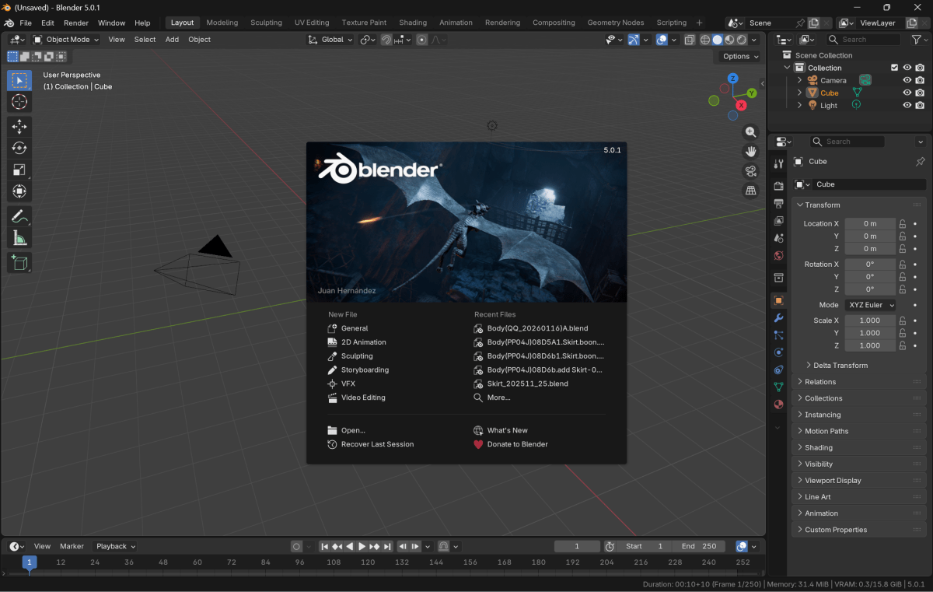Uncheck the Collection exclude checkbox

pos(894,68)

* * *

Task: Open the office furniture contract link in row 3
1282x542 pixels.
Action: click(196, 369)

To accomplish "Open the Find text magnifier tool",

• _GIVEN INSTRUCTION_
Swap "Uncheck" for "Clear" in the stretch from the line containing "Uncheck the Collection exclude checkbox" through the line containing "pos(894,68)" and change nothing else. Return only those lines, leaving out the picture.

• _EXPECTED ANSWER_
Clear the Collection exclude checkbox

pos(894,68)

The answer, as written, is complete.